Mark Hallman, Director of Communications and Public Affairs for Canadian National Railway, said in an email that CN moved about 60,000 carloads of crude oil in the first half of 2014. That’s compared with 5,000 carloads of oil across its entire North American network in 2011, the year after CN started testing the transport of crude oils. “CN moved 75,000 carloads of crude oil in 2013, and believes it has the scope to double its 2013 crude oil carload volumes by 2015, to approximately 150,000 carloads,” Mr. Hallman said. About 60 per cent of CN’s crude volumes consist of heavy crude oils from western Canada. The rest is light crude from that region as well as from the U.S. “CN is transporting crude oil mainly to the U.S. Gulf coast region and Canada’s East Coast,” Mr. Hallman said. “CN also moves a small amount of crude to the U.S. East Coast via interchange with other railroads.”

Andy Cummings, Manager of Media Relations for Canadian Pacific, said by email that CP’s crude oil revenues accounted for $375 million in 2013 as it shipped 90,000 carloads of crude oil. Forty-six per cent of that was western Canadian crude. “We anticipate growth to approximately 200,000 carloads in 2015, with Western Canadian crude overtaking Bakken oil as our biggest origin point in late 2014,” Mr. Cummins said. “Our most significant growth in the near term will continue to be in the Gulf Coast and Northeast U.S. markets.”

Has peak rail arrived?

“I don’t know how much further we can go with the rail option,” Dr. Mabee said. “We’re already seeing trouble in Canada where we don’t have enough space on the rails to move the grain around — to the point where the federal government actually had to intervene.” Nevertheless, Dr. Mabee would be in favour of dedicated semi-high-speed railways to move cargo from Alberta to the Gulf Coast or other ports. “It could be a very good alternative for moving oil, primarily because when the day comes that the demand for oil falls off you can still move lots of other things,” Dr. Mabee said. However, such a project, which he called a “a true nation building exercise,” would be beyond the financial capability of a company and would have to be a government initiative.

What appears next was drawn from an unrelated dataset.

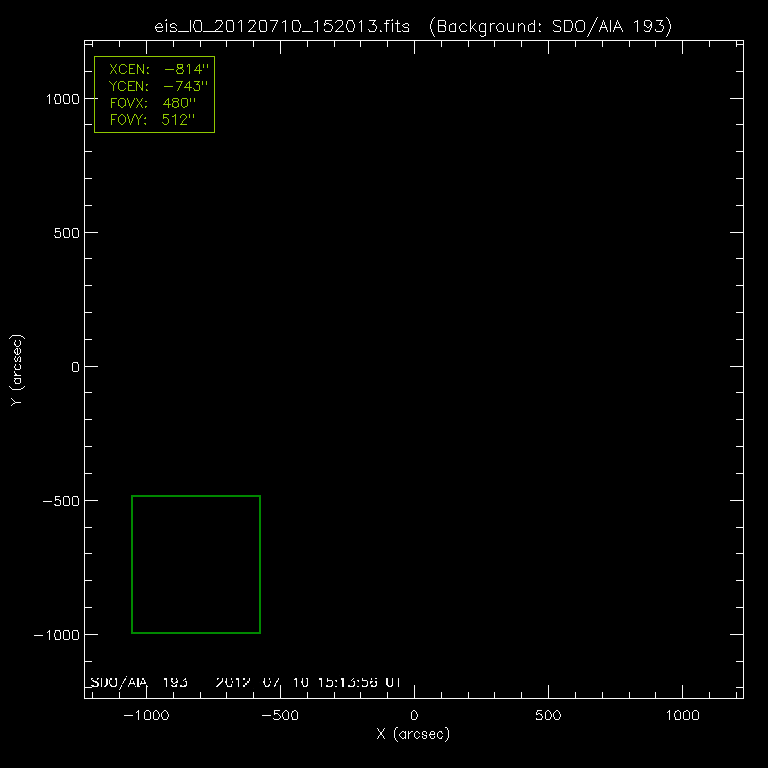Click the FOVY 512" entry in info box
The image size is (768, 768).
(x=155, y=120)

As the deadly Lac-Megantic disaster that killed more than 50 people in the summer of 2013 demonstrated, moving oil by rail can also be hazardous. Mr. Cummings noted that following the disaster, CP reviewed its safety procedures “including our procedures for securing unattended trains.” “When we must leave trains unattended, crews now face a stricter set of requirements for securing them against movement.” The railway has also imposed a surcharge on shippers using the DOT-111-style tank cars that ruptured in the disaster. That surcharge acts as an incentive for shippers to switch to safer tank cars.

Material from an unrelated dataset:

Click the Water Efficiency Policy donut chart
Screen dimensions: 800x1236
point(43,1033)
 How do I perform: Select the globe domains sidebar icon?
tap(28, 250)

CN took similar measures following the Lac-Megantic crash, Mr. Hallman said. They include a $10 million program for monitoring equipment “to acquire additional monitoring equipment to enhance its strong technological base for early detection of defects and mitigate the severity of accidents.” The railway has also expressed “clear support” for regulatory orders from the Canadian government to phase out or retrofit older DOT-111 cars.

Oil export value dwarfs that of natural gas

According to Industry Canada, crude oil exports to the U.S. totalled $80.7 billion in 2013. That was nearly double the $42.5 billion figure from 2009. In comparison, Canadian exports of natural gas to the U.S. totalled $10.9 billion in 2013. During the past fifteen years, natural gas exports to the U.S. have steadily declined from about 110 billion cubic metres annually to present levels of about 80 billion cubic metres. The value of such exports has also steadily declined, from about $36 billion in 2005 to about $8 billion today.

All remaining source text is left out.